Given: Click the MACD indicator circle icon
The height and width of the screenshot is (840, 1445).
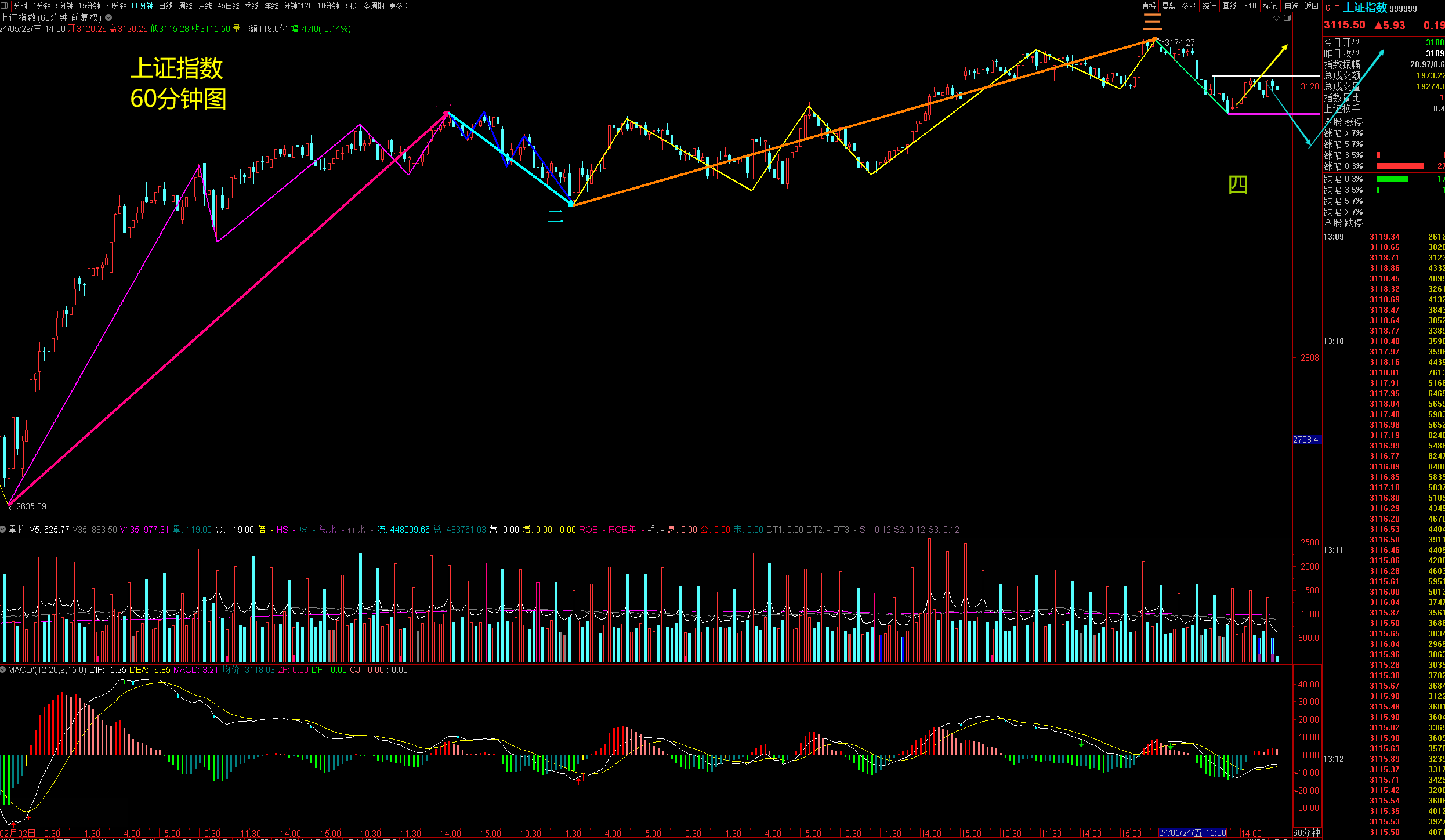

---

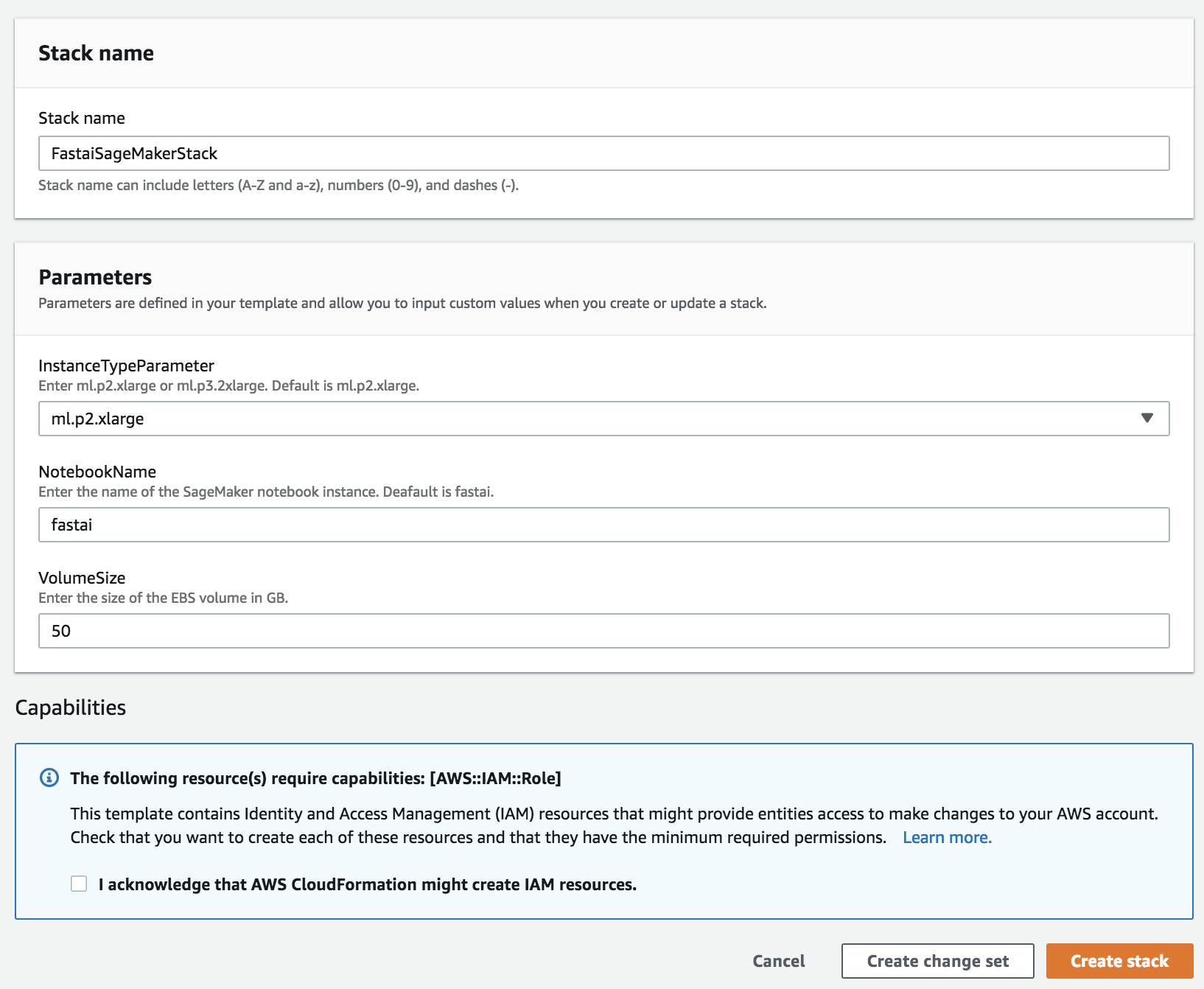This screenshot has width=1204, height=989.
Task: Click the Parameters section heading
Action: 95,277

EXERCISE DESCRIPTION: From the data above, return every line from the line that has "Given: Click the MACD indicator circle icon" up to and including the line that has "The height and", exactly.

RESPONSE AREA:
Given: Click the MACD indicator circle icon
The height and width of the screenshot is (840, 1445).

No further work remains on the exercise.